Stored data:
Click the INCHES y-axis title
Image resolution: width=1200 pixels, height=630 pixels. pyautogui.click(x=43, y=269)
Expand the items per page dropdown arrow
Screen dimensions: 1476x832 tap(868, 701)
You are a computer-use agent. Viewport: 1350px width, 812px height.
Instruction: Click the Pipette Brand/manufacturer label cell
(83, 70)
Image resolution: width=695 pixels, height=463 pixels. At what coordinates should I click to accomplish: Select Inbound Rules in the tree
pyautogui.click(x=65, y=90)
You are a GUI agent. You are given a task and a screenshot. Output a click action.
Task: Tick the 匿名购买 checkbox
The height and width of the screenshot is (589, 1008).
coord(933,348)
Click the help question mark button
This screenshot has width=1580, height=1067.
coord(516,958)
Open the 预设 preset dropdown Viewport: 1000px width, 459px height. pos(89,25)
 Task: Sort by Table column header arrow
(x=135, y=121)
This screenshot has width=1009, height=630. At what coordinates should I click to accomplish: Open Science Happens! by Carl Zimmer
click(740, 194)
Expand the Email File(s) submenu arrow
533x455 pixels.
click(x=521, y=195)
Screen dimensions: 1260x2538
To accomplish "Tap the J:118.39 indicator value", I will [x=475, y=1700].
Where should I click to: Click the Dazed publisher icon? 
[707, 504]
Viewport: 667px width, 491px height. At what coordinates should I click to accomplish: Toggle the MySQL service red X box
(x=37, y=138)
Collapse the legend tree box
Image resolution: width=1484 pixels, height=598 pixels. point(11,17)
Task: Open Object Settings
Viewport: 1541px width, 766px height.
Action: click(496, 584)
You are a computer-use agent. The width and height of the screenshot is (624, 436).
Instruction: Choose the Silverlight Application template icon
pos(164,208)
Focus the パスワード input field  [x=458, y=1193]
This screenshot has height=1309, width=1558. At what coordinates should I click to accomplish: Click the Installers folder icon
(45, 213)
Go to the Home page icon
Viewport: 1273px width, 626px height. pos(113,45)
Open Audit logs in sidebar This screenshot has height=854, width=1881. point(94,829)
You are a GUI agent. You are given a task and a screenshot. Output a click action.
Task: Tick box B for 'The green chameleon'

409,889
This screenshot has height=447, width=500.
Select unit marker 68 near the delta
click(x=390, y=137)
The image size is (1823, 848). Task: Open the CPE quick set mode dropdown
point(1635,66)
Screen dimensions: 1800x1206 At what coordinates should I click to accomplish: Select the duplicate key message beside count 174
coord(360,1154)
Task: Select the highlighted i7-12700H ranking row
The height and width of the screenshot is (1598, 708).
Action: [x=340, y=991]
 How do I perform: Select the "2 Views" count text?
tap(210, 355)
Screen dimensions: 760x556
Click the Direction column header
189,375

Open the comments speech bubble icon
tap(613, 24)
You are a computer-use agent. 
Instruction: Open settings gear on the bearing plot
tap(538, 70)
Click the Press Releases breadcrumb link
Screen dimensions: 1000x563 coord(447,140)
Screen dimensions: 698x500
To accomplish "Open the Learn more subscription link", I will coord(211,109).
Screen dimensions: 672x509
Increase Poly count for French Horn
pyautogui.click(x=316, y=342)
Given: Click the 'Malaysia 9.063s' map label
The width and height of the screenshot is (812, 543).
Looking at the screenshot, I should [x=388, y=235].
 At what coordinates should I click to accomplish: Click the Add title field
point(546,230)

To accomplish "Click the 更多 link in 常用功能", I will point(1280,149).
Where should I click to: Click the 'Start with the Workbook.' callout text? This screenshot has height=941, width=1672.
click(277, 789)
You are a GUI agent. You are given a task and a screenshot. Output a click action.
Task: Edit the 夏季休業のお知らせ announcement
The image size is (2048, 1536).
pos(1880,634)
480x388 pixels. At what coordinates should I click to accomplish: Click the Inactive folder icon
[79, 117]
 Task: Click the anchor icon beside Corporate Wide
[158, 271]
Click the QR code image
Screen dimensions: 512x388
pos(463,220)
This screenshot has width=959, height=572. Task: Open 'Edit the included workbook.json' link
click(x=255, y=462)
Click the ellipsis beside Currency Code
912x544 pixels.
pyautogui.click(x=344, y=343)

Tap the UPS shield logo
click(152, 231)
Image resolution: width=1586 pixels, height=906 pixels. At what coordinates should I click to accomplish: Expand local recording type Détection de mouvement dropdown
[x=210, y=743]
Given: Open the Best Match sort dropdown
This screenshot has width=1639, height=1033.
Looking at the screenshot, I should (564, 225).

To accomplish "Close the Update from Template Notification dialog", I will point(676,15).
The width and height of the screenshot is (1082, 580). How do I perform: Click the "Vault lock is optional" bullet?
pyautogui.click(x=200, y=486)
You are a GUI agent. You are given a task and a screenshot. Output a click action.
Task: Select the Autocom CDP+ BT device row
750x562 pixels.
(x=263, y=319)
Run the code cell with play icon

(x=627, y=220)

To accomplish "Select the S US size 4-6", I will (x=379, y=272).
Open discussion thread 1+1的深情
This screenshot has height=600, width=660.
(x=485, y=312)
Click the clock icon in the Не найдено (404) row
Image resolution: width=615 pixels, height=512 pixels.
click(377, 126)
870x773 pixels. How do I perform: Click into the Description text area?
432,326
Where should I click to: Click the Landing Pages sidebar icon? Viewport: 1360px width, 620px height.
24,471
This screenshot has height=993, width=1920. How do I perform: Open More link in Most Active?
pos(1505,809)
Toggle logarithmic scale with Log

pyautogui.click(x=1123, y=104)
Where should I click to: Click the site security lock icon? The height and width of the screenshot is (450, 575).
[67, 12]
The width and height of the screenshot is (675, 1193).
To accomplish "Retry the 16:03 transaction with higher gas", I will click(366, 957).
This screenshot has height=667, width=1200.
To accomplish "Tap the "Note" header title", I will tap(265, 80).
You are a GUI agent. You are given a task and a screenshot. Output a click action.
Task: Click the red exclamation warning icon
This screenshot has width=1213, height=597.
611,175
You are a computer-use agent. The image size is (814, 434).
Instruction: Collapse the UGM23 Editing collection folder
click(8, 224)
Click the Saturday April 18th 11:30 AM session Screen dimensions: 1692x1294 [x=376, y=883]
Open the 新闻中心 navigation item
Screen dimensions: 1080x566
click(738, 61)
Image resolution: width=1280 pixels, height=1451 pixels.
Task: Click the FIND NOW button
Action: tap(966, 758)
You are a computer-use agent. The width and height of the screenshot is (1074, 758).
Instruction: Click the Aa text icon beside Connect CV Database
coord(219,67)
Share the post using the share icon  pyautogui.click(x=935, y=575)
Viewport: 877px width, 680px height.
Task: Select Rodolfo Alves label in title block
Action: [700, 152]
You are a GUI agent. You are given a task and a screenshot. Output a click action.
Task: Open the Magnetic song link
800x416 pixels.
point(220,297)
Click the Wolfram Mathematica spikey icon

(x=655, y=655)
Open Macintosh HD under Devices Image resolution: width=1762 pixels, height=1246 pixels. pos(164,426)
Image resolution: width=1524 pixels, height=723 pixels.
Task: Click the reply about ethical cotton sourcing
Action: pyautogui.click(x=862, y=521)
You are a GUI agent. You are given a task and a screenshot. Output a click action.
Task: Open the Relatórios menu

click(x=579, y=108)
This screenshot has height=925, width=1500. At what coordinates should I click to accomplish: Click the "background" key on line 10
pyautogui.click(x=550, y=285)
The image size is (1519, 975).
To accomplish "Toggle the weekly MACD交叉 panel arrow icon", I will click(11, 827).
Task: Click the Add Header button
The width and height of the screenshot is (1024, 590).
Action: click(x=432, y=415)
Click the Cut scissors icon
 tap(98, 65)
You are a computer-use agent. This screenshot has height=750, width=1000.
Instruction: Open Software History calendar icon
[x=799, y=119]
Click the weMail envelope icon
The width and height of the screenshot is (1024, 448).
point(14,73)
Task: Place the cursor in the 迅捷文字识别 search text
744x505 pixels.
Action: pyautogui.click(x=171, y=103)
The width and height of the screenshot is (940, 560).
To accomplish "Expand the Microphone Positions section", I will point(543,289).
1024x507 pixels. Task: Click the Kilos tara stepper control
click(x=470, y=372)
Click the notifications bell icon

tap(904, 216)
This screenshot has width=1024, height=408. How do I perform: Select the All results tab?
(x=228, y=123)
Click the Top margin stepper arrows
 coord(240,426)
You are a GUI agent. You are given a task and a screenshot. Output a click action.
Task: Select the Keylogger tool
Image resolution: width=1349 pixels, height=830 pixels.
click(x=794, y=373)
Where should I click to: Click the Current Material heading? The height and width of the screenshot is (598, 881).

__EXERCISE__: What lines in the entries above include the string "computer"? Return each one.

__ANSWER FOR THE TASK__:
You are a computer-use agent. Viewport: 1350px width, 812px height.
You are a computer-use agent. The width and height of the screenshot is (624, 436).
You are a computer-use agent. 
You are a computer-use agent. The image size is (814, 434).
You are a computer-use agent. The width and height of the screenshot is (1074, 758).
You are a computer-use agent. This screenshot has height=750, width=1000.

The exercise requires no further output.